Selama satu dekade terakhir, penyakit tidak menular (PTM) telah menggantikan penyakit menular sebagai penyebab kematian terbesar pada populasi dunia. Tingginya prevalensi penyakit tidak menular juga memberikan tekanan pada ekonomi negara dan menghambat pembangunan.

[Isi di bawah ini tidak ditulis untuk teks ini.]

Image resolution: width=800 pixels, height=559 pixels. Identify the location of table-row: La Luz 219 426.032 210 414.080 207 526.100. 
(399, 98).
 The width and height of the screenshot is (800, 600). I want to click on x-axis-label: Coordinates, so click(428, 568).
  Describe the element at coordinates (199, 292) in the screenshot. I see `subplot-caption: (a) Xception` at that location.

Ketua Bidang Edukasi Publik dan Pemberdayaan Masyarakat Komnas PT, Rita Damayanti mengatakan, fifat PTM yang tidak memberikan efek kesehatan langsung, membuat kesadaran seseorang akan risikonya sangat rendah. Makanan dan minuman tinggi gula, garam, lemak, merokok, asupan sayur dan buah yang rendah sangat meningkatkan kemungkinan mengembangkan PTM.
Dia menyebut, menghindari faktor risiko PTM membutuhkan intervensi kebijakan pemerintah yang lebih tegas. Alat untuk mengendalikan faktor risiko PTM melalui kebijakan berbasis bukti merupakan cerminan dari keberadaan negara untuk melindungi hak warga negara atas kesehatan.
“Untuk mencegah penyakit tidak menular, tidak ada cara lain selain dengan menghindari faktor risikonya. Upaya ini tidak cukup hanya dengan promosi dan edukasi kesehatan saja, harus ada kebijakan yang secara komprehensif yang mengatur.” ujar Rita dalam keterangan resmi, Rabu (18/5).
Berdasarkan data, selama satu dekade terakhir, prevalensi obesitas pada orang dewasa di Indonesia meningkat dua kali lipat, dari 10,50% pada 2007 menjadi 21,80% pada 2018.
Prevalensi obesitas pada anak usia 5-12 tahun adalah 18,8%, dan kejadian diabetes juga memiliki dampak yang luas. Sekitar 19,5 juta orang di Indonesia adalah penderita diabetes, dan mereka membutuhkan pengobatan yang mahal untuk seumur hidup.
Anita Sabidi selaku anggota Persatuan Diabetes Indonesia (Persadia) menambahkan, negara harus mengeluarkan dana minimal Rp21,2 triliun untuk pengobatan penyakit IDF Atlas of Diabetes. Diabetes merupakan penyebab kematian nomor tiga di Indonesia.
“Akses terhadap diabetes dan layanan PTM lainnya yang disesuaikan dengan kebutuhan masyarakat akan memberikan kepastian bagi para penyintas PTM untuk menjalani kehidupan terbaik mereka,” ujarnya.
Tak hanya diabetes, hipertensi juga menjadi PTM lain yang memiliki andil cukup tinggi dalam angka kematian. Prevalensi hipertensi pada penduduk dewasa di Indonesia 34,11% atau naik dari sebelumnya 25,8% pada 2013.
"Kondisi ini pada akhirnya dapat memicu komplikasi kesehatan yang lebih buruk. Kondisi itu diperburuk oleh prevalensi konsumsi rokok penduduk di atas 15 tahun di Tanah Air yang mencapai 66% dan prevalensi perokok pada kelompok umur 10-14 tahun yang sebesar 3,5%," ucapnya.
Pemerintah saat ini sedang mengusahakan untuk memperkuat peraturan pencegahan dan pengendalian konsumsi zat adiktif melalui revisi PP 109 tahun 2022. Kemenkes melalui P2PTM juga menginisiasi untuk mulai melakukan pengaturan terhadap cukai MBDK melalui bersurat kepada Kemenkeu agar kebijakan ini bisa segera dilaksanakan.